== SOURCE ==

IA report suggests no hidden fees in equity funds, but is this really true?

10 August 2016

Following the Investment Association’s latest report on hidden fund fees within the equity space, SCM’s Gina Miller explains why it is “not worth the paper it is printed on”.

By Lauren Mason,

Reporter, FE Trustnet

The investment Association’s latest report suggesting that there are no hidden fund fees within the equity fund space is “not worth the paper it is printed on”, according to SCM Direct’s Gina Miller. 

The founding partner of the firm says that the research paper - which questions the belief that investors are buying funds that can cost several times as much as headline figures – is a “PR exercise” and “nonsense”. 

The Investment Association’s report was released yesterday and is entitled ‘Hidden Fund Fees: The Loch Ness Monster of Investments?’. 

It assembled an average figure to-date of all fees and charges, subtracted this from the benchmark index returns to determine post-fee expected returns, then compared these with the real average net returns of 1,350 funds across various IA sectors. 

The trade body found that funds outperformed their expected net performance versus markets overall, which it says implies that hidden fee claims are misplaced – funds on average returned 0.71 per cent compared to an expected net loss of 1.59 per cent.  

It also found that the asset-weighted average portfolio turnover rate across all equity funds is 40 per cent, which the report says is too low to lead to the high hidden cost levels claimed by critics.  

“The industry takes such claims seriously, but it has also long noted the critics state that hidden fees lie within but fail to identify conclusive signs of their existence,” the report states. 

“The report finds zero evidence that funds’ returns are affected by hidden fees lurking within, suggesting that ‘hidden fund fees’ may in reality be the ‘Loch Ness Monster of investments’.  

The Investment Association will launch a public consultation this year on the use of a new Disclosure Code to achieve fully standardised reporting of fees, charges and implicit costs. 

The report hasn’t put every investor’s mind at ease though.

===

> _EXERCISE DESCRIPTION_: Retype the passage of the hidden fund fees article between "The investment Association’s latest report suggesting" and "various IA sectors.", inclusive, with no changes.

== DATASET SECTION ==

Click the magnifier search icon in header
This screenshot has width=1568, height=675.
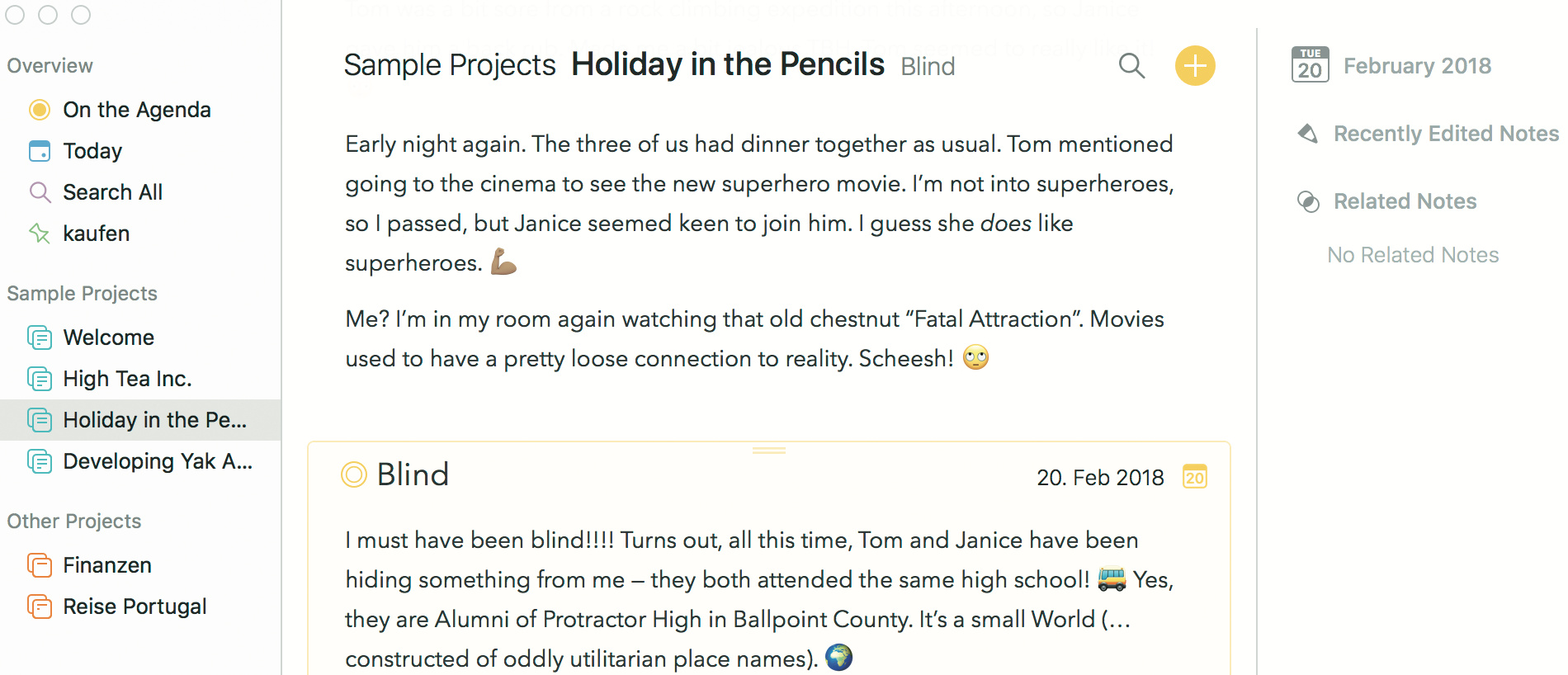point(1131,66)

===

> _EXERCISE SOLUTION_:
The investment Association’s latest report suggesting that there are no hidden fund fees within the equity fund space is “not worth the paper it is printed on”, according to SCM Direct’s Gina Miller. 

The founding partner of the firm says that the research paper - which questions the belief that investors are buying funds that can cost several times as much as headline figures – is a “PR exercise” and “nonsense”. 

The Investment Association’s report was released yesterday and is entitled ‘Hidden Fund Fees: The Loch Ness Monster of Investments?’. 

It assembled an average figure to-date of all fees and charges, subtracted this from the benchmark index returns to determine post-fee expected returns, then compared these with the real average net returns of 1,350 funds across various IA sectors.